SELECTED PASSAGE:
[BEGIN]

A.O.C Restaurant, originally uploaded by ktglick.


I'm going to let you in on my secret. It's one of those things that I don't really want everyone to get clued in on. It's that good.

My secret is the cheese bar at A.O.C. I have been seated at a normal table at A.O.C. for a fabulous date-night dinner and I have sat at the cheese bar at A.O.C. for a fun and friendly and equally fabulous dining experience. I don't think I ever want to sit anywhere but the cheese bar again. The trick is getting a seat there. They don't take reservations for it, and there are only eight spots available so the trick is really just to get there at the right time. If you're me, that means you get there right when the restaurant opens to assure yourself that coveted spot.


Why is it so much better sitting there? Well, first of all you get to watch the person that I must call the charcutier et fromagier. I don't know what else to call her. She slices the meat and makes the cheese and charcuterie and other cold small plates. It's hypnotic. There is also the fact that it really is its own little cozy area. It feels like you're eating with your own secret club. And it comes with its own special server, Nick. He is cute and friendly and is spot on with the suggestions for wine and cheese or anything ...

We start with a five-cheese plate. We pick one each person, and then opt for a suggestion by Nick. I always like to combine choices based on knowledge and experience, choices based on my "vibe" from the menu, and suggestions from the server. I find that I have a special sort of empathy with menus and wine lists and the vibes that I receive just from looking at the listings are almost always right. But then again, suggestions from the server have just as high a success rate and sometimes you will be made privy to secret off-menu items as we were with our selection of sheep cheese.

[END]

TASK TO COMPLETE:
In the passage about the A.O.C. cheese bar, starting at "A.O.C Restaurant, originally" and ending at "that coveted spot.", swap "cheese bar" for "wine bar" and write out the result.

[Items from a dataset]
[BEGIN]

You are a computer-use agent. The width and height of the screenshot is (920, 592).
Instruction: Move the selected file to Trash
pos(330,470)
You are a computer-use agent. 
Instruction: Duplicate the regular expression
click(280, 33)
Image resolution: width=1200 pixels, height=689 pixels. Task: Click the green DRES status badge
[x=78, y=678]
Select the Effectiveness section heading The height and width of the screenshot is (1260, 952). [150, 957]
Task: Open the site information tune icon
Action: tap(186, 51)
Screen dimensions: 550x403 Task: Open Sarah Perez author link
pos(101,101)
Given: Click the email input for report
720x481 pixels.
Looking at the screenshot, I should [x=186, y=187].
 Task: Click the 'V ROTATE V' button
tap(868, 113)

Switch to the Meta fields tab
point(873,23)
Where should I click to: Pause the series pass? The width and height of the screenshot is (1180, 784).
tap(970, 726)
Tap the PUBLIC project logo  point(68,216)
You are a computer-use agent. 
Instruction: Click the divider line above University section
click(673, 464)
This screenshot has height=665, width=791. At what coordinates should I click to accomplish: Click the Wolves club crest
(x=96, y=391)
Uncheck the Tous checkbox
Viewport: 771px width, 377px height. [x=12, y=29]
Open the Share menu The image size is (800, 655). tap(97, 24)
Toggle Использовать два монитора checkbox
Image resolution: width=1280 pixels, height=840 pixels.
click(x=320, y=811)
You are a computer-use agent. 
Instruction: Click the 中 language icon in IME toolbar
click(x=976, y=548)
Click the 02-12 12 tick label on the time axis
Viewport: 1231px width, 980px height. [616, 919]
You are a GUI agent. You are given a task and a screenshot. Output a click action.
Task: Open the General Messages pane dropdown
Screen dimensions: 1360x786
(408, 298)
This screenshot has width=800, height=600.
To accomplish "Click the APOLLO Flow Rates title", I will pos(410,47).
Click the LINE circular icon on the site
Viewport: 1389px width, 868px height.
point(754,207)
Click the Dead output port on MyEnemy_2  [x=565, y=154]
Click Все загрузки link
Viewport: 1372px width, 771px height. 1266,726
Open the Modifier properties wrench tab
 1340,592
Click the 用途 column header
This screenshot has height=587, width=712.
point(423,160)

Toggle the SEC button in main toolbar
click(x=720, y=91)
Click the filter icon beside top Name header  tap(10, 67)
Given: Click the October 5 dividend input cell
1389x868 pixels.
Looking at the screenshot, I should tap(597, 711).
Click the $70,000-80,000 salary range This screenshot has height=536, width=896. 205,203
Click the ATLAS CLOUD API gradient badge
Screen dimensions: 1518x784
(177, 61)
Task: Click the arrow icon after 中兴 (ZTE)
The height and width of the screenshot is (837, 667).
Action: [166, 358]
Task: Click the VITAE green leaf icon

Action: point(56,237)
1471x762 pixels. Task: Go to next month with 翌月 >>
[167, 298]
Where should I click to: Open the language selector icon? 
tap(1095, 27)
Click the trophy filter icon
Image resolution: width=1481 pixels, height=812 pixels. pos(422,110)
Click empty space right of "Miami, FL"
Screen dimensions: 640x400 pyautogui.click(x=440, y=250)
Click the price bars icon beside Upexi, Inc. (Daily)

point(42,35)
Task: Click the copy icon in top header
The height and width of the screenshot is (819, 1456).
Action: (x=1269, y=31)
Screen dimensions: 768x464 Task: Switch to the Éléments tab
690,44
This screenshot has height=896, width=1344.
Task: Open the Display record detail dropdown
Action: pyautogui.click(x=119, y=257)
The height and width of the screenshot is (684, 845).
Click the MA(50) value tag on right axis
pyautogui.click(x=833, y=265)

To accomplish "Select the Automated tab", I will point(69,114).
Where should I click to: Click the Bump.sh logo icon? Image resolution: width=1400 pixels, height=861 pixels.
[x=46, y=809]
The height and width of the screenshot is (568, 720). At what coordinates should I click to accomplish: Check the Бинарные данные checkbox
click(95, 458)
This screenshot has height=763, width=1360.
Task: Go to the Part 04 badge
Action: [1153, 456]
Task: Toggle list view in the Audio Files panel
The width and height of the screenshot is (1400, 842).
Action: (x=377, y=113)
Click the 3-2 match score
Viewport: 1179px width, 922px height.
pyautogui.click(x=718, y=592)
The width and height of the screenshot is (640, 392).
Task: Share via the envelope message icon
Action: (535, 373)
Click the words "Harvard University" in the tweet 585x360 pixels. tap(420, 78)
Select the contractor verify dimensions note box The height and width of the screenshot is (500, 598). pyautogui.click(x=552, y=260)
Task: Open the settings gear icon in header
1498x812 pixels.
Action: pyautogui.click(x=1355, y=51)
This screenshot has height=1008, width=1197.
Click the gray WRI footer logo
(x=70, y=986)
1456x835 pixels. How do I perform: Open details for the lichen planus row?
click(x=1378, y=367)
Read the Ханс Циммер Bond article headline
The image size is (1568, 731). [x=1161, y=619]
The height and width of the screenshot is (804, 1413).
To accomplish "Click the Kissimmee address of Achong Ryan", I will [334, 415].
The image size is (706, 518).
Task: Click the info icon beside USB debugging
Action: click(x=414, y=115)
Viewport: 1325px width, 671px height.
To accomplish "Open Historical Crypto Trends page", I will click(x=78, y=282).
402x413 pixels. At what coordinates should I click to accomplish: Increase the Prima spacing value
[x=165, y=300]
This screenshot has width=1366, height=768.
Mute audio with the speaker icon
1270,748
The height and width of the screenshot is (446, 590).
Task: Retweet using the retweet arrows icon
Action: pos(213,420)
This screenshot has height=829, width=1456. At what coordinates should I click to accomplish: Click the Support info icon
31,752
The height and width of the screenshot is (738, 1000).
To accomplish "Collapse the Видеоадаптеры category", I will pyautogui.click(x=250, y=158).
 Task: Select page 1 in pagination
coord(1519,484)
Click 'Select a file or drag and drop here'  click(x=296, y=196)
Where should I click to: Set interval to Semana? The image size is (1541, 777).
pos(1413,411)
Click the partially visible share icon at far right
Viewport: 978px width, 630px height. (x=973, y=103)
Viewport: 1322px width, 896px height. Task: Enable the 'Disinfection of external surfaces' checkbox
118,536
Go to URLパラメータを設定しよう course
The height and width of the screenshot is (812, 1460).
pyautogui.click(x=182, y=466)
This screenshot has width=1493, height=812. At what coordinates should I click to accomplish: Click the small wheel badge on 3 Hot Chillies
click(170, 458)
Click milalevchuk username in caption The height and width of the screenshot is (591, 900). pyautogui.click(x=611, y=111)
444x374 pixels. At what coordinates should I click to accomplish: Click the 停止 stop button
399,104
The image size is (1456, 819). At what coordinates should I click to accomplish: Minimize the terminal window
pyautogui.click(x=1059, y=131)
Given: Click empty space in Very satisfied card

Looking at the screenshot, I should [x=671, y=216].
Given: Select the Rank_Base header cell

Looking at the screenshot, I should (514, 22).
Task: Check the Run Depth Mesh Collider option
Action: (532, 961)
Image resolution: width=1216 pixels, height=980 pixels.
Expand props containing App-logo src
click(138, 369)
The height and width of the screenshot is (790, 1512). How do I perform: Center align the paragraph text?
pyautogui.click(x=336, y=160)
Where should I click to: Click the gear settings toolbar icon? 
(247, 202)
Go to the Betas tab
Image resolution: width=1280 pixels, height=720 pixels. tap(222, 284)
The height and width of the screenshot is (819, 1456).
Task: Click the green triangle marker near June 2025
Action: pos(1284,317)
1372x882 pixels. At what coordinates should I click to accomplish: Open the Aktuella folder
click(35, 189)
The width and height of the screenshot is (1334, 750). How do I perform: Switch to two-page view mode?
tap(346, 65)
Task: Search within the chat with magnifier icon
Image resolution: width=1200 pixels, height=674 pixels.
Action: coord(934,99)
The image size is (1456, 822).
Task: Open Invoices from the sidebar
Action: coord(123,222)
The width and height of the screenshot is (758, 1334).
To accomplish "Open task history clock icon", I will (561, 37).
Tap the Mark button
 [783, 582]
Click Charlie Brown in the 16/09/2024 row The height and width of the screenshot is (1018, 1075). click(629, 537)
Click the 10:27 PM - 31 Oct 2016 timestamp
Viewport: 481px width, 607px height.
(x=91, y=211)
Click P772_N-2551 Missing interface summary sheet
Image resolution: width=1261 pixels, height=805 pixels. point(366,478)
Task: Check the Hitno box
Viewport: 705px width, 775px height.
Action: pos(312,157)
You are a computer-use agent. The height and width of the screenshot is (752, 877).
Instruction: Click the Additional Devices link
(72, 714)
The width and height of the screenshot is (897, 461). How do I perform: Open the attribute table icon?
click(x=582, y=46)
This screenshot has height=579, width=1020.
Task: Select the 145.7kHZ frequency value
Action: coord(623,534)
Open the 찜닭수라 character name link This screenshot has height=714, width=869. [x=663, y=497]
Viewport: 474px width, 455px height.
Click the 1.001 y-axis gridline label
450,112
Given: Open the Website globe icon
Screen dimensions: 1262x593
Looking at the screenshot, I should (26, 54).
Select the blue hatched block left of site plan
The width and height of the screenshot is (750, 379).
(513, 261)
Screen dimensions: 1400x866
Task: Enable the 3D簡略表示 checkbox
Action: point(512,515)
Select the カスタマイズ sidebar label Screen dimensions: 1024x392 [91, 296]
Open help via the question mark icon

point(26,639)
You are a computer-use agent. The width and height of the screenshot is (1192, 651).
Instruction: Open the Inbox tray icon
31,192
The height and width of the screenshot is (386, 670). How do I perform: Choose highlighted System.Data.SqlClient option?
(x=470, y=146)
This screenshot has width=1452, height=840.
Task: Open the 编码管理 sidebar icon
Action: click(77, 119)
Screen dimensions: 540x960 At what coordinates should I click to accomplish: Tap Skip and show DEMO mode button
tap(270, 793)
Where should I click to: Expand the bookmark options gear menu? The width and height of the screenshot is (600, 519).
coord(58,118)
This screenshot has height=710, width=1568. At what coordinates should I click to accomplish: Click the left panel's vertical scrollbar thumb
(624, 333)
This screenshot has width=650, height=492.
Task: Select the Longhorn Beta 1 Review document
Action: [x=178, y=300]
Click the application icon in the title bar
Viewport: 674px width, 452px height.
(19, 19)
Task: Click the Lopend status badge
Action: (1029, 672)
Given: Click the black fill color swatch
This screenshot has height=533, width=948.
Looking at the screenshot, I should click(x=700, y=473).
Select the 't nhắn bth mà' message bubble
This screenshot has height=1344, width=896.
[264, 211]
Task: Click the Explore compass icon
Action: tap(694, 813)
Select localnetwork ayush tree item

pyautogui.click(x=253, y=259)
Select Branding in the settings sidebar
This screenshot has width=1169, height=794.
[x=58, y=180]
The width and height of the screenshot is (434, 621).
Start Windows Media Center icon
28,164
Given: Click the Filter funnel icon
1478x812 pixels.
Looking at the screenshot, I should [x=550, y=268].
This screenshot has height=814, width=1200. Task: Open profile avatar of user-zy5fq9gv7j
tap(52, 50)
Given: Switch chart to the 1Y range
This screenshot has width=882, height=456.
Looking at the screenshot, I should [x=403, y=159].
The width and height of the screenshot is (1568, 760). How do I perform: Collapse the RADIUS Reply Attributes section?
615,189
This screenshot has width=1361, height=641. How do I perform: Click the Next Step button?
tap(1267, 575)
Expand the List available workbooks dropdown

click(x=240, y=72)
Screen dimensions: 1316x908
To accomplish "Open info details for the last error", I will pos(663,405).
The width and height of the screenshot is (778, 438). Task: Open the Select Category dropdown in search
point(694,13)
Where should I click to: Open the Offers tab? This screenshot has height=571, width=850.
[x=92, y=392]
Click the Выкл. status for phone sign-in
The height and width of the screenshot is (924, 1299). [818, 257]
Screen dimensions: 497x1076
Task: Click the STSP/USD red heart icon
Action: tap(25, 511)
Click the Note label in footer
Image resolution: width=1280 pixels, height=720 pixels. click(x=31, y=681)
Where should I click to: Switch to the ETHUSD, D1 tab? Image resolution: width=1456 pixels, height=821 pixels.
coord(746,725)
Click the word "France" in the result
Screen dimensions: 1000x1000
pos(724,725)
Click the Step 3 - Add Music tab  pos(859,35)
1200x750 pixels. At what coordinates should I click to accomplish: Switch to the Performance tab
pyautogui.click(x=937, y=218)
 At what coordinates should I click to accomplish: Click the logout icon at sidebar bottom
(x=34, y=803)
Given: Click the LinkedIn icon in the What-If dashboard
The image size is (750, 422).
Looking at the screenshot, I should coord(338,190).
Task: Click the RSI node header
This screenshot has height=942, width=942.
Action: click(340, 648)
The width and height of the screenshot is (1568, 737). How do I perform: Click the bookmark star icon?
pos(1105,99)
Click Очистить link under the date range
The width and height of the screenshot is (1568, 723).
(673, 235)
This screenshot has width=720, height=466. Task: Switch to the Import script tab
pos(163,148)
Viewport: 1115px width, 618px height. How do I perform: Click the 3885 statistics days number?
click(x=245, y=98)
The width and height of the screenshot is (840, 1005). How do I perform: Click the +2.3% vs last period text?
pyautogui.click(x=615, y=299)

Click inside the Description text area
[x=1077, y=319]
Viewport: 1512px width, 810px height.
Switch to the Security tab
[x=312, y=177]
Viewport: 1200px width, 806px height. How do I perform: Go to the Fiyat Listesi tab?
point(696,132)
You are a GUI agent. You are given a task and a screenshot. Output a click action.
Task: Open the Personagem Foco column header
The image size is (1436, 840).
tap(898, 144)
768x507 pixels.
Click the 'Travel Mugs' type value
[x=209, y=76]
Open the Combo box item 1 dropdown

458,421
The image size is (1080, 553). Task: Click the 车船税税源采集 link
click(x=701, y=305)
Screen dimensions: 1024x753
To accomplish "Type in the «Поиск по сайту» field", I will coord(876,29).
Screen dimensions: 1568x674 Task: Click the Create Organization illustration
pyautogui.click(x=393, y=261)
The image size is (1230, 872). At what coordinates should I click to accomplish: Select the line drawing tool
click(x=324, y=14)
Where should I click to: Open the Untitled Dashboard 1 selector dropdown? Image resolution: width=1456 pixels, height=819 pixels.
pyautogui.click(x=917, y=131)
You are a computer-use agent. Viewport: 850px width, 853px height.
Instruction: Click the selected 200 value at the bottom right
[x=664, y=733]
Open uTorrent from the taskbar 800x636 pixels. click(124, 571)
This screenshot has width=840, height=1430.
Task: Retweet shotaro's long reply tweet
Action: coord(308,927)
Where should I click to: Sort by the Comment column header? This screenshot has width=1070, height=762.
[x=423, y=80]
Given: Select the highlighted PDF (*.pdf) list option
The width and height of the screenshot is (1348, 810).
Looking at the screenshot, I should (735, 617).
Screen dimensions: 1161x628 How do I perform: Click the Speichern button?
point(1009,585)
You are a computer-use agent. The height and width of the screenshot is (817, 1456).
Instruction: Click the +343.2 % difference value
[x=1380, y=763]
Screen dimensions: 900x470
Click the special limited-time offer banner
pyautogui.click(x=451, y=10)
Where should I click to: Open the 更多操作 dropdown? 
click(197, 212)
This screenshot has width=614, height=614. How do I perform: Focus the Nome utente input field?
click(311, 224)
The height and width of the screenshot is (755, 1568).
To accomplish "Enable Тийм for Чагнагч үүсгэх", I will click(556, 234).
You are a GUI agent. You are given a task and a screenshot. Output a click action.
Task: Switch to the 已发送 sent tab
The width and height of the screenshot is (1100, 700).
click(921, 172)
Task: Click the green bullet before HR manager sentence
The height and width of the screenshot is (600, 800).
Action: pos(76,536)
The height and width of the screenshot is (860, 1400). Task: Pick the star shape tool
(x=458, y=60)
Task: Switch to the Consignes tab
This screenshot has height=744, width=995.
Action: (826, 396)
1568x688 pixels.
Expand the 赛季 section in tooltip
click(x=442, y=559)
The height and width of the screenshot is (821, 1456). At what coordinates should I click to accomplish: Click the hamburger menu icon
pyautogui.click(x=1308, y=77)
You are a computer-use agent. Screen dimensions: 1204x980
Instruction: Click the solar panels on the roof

[END]

EXERCISE RESULT:
A.O.C Restaurant, originally uploaded by ktglick.


I'm going to let you in on my secret. It's one of those things that I don't really want everyone to get clued in on. It's that good.

My secret is the wine bar at A.O.C. I have been seated at a normal table at A.O.C. for a fabulous date-night dinner and I have sat at the wine bar at A.O.C. for a fun and friendly and equally fabulous dining experience. I don't think I ever want to sit anywhere but the wine bar again. The trick is getting a seat there. They don't take reservations for it, and there are only eight spots available so the trick is really just to get there at the right time. If you're me, that means you get there right when the restaurant opens to assure yourself that coveted spot.